Annamaria Ferchl-Blum
ist Theologin und Fachinspektorin für katholischen Religionsunterricht in der Diözese Feldkirch in Vorarlberg

Tag der Fülle

Wir leben in einer Welt, die uns verunsichert mit Botschaften, die das Gegenteil behaupten. Nur wer ständig viel leistet, rundum gut abgesichert ist, Hab und Gut stets im Blick hat und mit anderen im unermüdlichen Streben nach mehr mithält, darf darauf vertrauen, dass ihm irgendwann einmal vielleicht „nichts fehlt“. Als Gegengewicht dazu denken kluge Zeitgenossinnen über eine neue Kultur des „Genug“ nach und machen damit darauf aufmerksam, wie ungesund und schädigend eine ständig auf den Mangel ausgerichtete Lebenshaltung für uns Menschen ist.

Der schlichte Anfangsvers im Psalm 23 lenkt den Blick auf die Wirklichkeit der vorhandenen Fülle in jedem Leben!

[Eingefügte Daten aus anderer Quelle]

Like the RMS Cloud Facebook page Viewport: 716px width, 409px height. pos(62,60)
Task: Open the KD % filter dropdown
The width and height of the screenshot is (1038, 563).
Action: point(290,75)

Die Fülle an Beziehungen, die Fülle an Erfahrung und Wissen, die Fülle der Dinge, die mich umgeben und die ich nutzen kann. So könnte der heutige Sonntag ein Tag der Fülle werden, an dem ich im Bewusstsein lebe, dass es mir an nichts fehlt. An dem ich dankbar und großzügig das Leben genieße, mit anderen teile und mich der Fülle an Gaben und Möglichkeiten erfreuen darf.